Seems like one tiredness wasn’t enough. Today I resumed labelling envelopes, and tomorrow I’ll be printing receipts, and the day after will be closing the envelops and afterward attaching the receipt to them. It’s a pita of a work, but I’m paid for it (not that well actually, but better than nothing).
Of course there’s also the boring stuff with XMMS. Of course the news that it will go way from Gentoo finally was misrepresented and misunderstood as me forcing users with all the rights on this world to use Audacious just for the sake of it. I know it’s only a vocal minority that is currently complaining, but I want to make it clear.
I was an XMMS user, and it took me quite a while before jumping on the Beep Media Player bandwagon, after that I used Audacious for a while and then moved to Amarok for good.. this latter move was also due to my move from a random listener to a more assiduous one (as I’ve started ripping my CDs and playing them from harddisk). This means I don’t have a personal grudge against XMMS (I used to use it too), and I don’t have anything against GTK itself this time (well, I don’t like GTK, but it’s not like I’m forcing everybody to use Qt… I think everybody has his taste). I’m not an Audacious guy either, although I do like it for random listening, and I’m glad to help from time to time (warning fixes, porting on FreeBSD, translations, …), I think that they are doing a good deal of work, so thanks a lot to Chainsaw, nenolod and the rest of the developers.
Why I was happy of getting rid of XMMS then? Because I think we should have phased it out last year already.. there were way more bugs open, okay, but I think Luis invested too much time on such a dead project, and although I’m not sure of this, I’d be ready to bet that this contributed on his stress. As Tony said, this is the XMMS curse, every one of the developers maintaining XMMS in the past ended up exhausted. This is quite easy to understand, although from one site the wide availability of XMMS plugins means that you can play almost everything and to almost every output system, and you can do quite interesting things with the misc plugins, the combinations are so many that you cannot test for them. Also, maintaining a project dead upstream is basically suicidal, as you end up maintaining every part of the code, not just the packaging and building.
This is not the first time XMMS faces this destiny. Last year I already announced the phase out plan, but then Luis took it over and so it was saved from the coming doom. Unfortunately as you can see, Luis only postponed the final cvs rm, as now we’re at the same point. This is why I wasn’tgoing to write once again a maintainer requrest on gentoo-dev and waiting to hear before going with the mask.
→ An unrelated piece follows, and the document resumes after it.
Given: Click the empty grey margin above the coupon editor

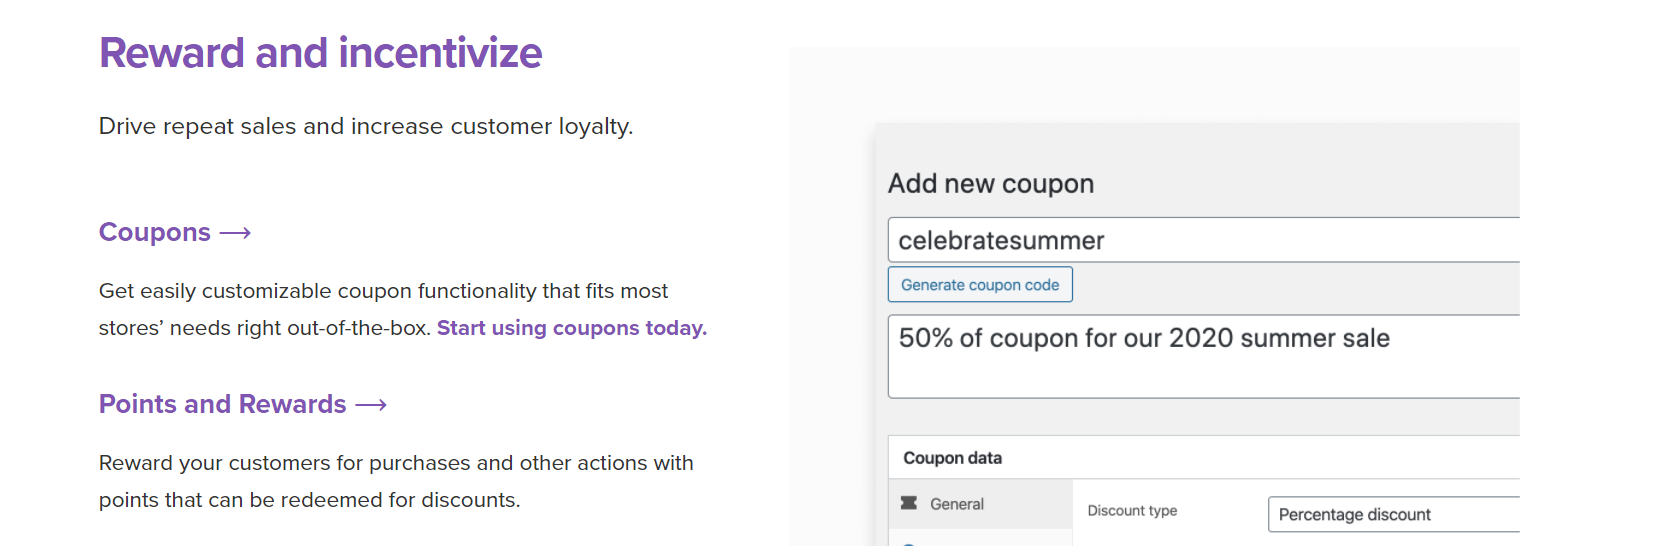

Nobody in the sound herd is going to take care of it, and any other person wanting to do that should first be able to fix all the bugs for good and then make sure he has at least one fall back when he’s going to retire… as I doubt anyone is going to do that, XMMS is going away for good.
As I said, I won’t be putting it in an official overlay, because having an official overlay with unsupported software is just silly, a bad move in PR and a bad move in QA. I won’t stop anybody going to create an XMMS overlay, but be assured that we won’t support it in any way, and the way it currently works (faad and flac using the xmms useflag to build the plugin), if the libraries are overlaid, we’re not going to support you with them either.
After all, I think there are waaaay more users that will be happy with the reduced sync time than there will be pissed off by the removal of such an old piece of broken code like XMMS. If it worked for you it does not mean it works for everyone!
Uhm, I started this entry thinking of writing something about my plans for Gentoo/FreeBSD, but then I talked about XMMS up to now, so I’ll try to be short now. First of all, adding enterprise as buildbox for Prakesh helped, at least a bit, kdelibs took just 2 hours instead of 3, it’s still a lot, but at least a bit better than before. As farragut is still on 6.1, I need to find a way to be able to install a cross-compiler to 6.2 on a 6.1 system… right now it does not work that well, but I’m going to improve the situation soon. I’m also thinking of using an old 533 Pentium3 as an extra distcc box, although it won’t help that much, I’m sure.
Also, I now realise that the only way to make sure that Gentoo/FreeBSD can be considered a first class citizen of the Gentoo project, is to provide access for the developers.. a simple way to do this would be having a box online, with a lot of space on disk, a jail for generic usage for developers and one each developer if they are going to do something more complex projects. The problem is that right now Gentoo/FreeBSD can be pretty tricky and needing a manual tinkering, which means someone who understand G/FBSD should have direct access to the box.. I do have a friend who could house the box for me free of charge, but still remains the problem of the box itself.. needs to be at least a dual processor I suppose, and with big disks, being able to leave at least the core system on mirroring… which means it will take many months for me to be able to even think of buying it… I don’t even have the money to buy a new box for me 😉
But anyway the idea is not totally discarded yet.. I’d like to hear if someone can provide me with some estimate of how much I could end up spending, it might make my mind clearer.. after that maybe I might end up asking if anybody wants to contribute… but as I said, I feel that would be really only the last choice I have, unless people feel really motivated to.